European airframers are looking for a technological leap in aircraft wing design that will yield major cuts in carbon dioxide emissions

While a major reduction in weight will likely be achieved through progressively greater use of composite materials, this alone will not be sufficient to reach the ACARE goals for 2020, where nearly half the 50% reduction in CO2 is to be delivered through airframe innovation.

The steady pace of incremental improvements over the last 50 years has in somewhat disappointing fashion led to the shape and configuration of large and small transport aircraft converging to produce what has become an almost universal configuration: a highly efficient passive wing with moveable surfaces, under-wing high by-pass ratio engines or rear fuselage engines, and rear vertical and horizontal tails.

It is against that background that the novel concept of an active wing and new configuration allied to a step change in aerodynamics and flight physics performance is being examined by the European aeronautical industry.

The Clean Sky integrated technology demonstrator Smart Fixed Wing Aircraft (SFWA) represents a pioneering effort to enter this still-unexplored field of serious investigation. The purpose of the SFWA flying demonstrator is to develop and validate up to Technology Readiness Level (TRL) 6 innovative technologies, concepts and capabilities currently only investigated at TRL 3 in an effort to show the potential of step change advances in the critical areas of fuel consumption and noise.

To this end, SFWA will integrate active wing and innovative airframe concept technologies, largely based on the results of other European research and technology projects such as AWIATOR and NACRE, with the acid test assessment of the benefits of such a radical multidisciplinary approach eventually validated on a representative flying aircraft.

Most Challenging

Jens König of Airbus's Future Projects Office reports that the SFWA, which at Euro393 million ($620 million) represents the second largest slice of the Euro1.6 billion total Clean Sky budget, will be co-led by Airbus and Saab. The leading European industry primes will be given 50% of that budget with the remainder equally divided between academic and small and medium sized enterprises. "It is not possible to do everything so we had to pick out the most important, the most challenging," says König.

Within the division of responsibilities for SFWA technologies to be developed and integrated, Dassault will lead the bid to taking natural and hybrid laminar flow and active and passive load control to TRL 4, "It is at this level that we want to start the demonstration," says König.

SAAB will head the definition of new wing concepts alongside SFWA technologies to permit the technology readiness to be advanced to TRL6. This endeavour will also focus on how to integrate innovative engine concepts such as counter rotating open rotor technologies into novel airframes using new materials and manufacturing methods, the product of separate ITDs such as Systems for Green Operations and Sustainable and Green Engines.

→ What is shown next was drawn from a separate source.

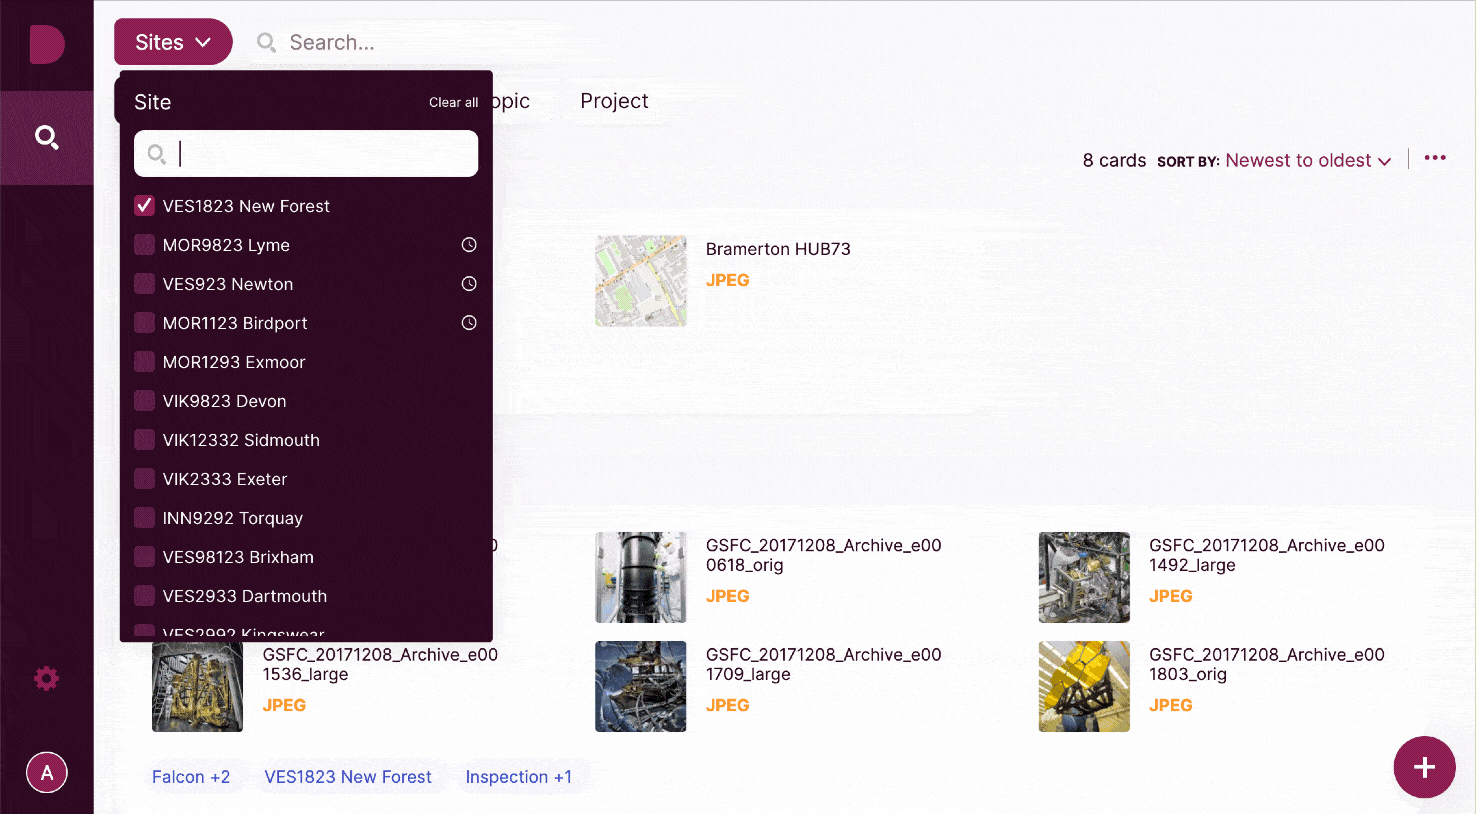Open the Bramerton HUB73 map thumbnail

pos(640,281)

The end result will be the creation of four large scale flight demonstrators which, led by Airbus, will attempt to validate these new technologies and wing concepts integrating equally as innovative powerplants and empennage. Areas that will be examined here will include the impact of the airframe flowfield on propulsion design as well as impact of open rotor configurations on the aircraft, tackling what König terms the "traditional showstopper issue of structural vibration".

"These have never been tested so comprehensively in a funded programme," he says.

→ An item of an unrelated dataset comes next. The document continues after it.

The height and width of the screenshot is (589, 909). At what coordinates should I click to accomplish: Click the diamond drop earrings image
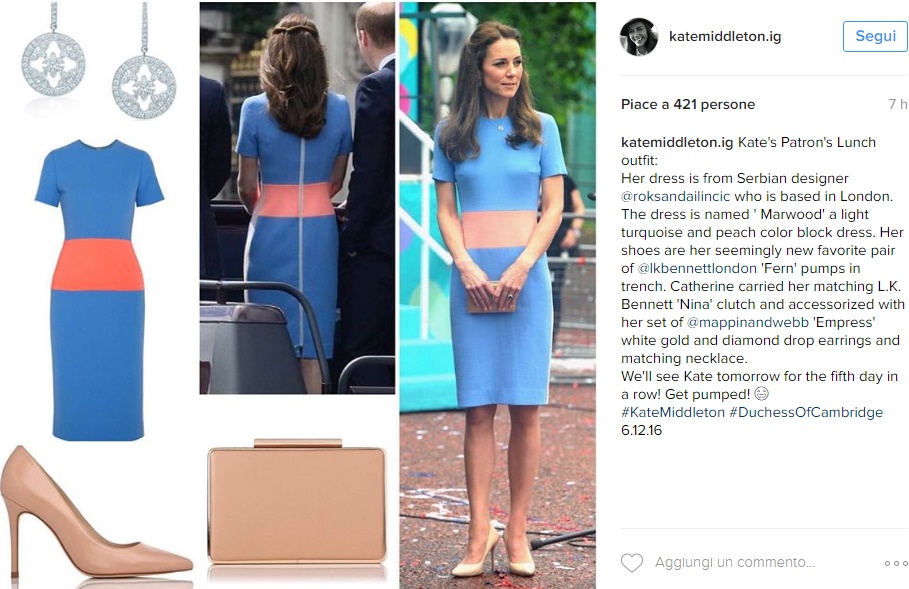[99, 60]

These four flight demonstrators will account for around 50% of the entire SFWA budget, which will force the ITD leaders to carefully select them for their pertinence within realistic and relevant operational conditions in an industrial context.

"We are not starting research from scratch or else we would never get anywhere within seven years. We want to start at TRL 4 and hope to end at TRL 6 or 7," says König. "We have to really have the confidence that we can use these technologies on a real size aircraft. It is very different from other types of demonstrator to date and therefore has to be very close to the industrial operation and not too research led. We also have to measure any benefit in precise percentage terms."

Validating Drag Solutions

A high-speed flight demonstrator will be developed for large scale flight testing of passive and active flow and loads control solutions on all new innovative wing concepts in an effort to validate low drag solutions at representative Mach and Reynolds Numbers. Aircraft options here include using an unmanned air vehicle, a Dornier/Dassault-Breguet Alpha-Jet or even an Airbus A340 with modified wing, something that König says would be the most expensive and complex option but still one worth investigating.

A low-speed flight demonstrator will aim at validating a high lift solution to support and/or enable innovative wing low drag concepts on either a Dassault Falcon or an Airbus A320.

Aircraft options for an engine demonstrator flying testbed that aims to demonstrate the viability of full scale innovative engine concepts in operational conditions are still under investigation. A long-term technology flight demonstrator that will validate the durability and robustness of wing technologies in operational environment may use either an Airbus A300 Beluga or Airbus A320, or alternatively an in-service transport aircraft. König reports that here the ITD leader is seeking the co-operation of a large airline running many regular flights, although the contribution will be "nothing too challenging".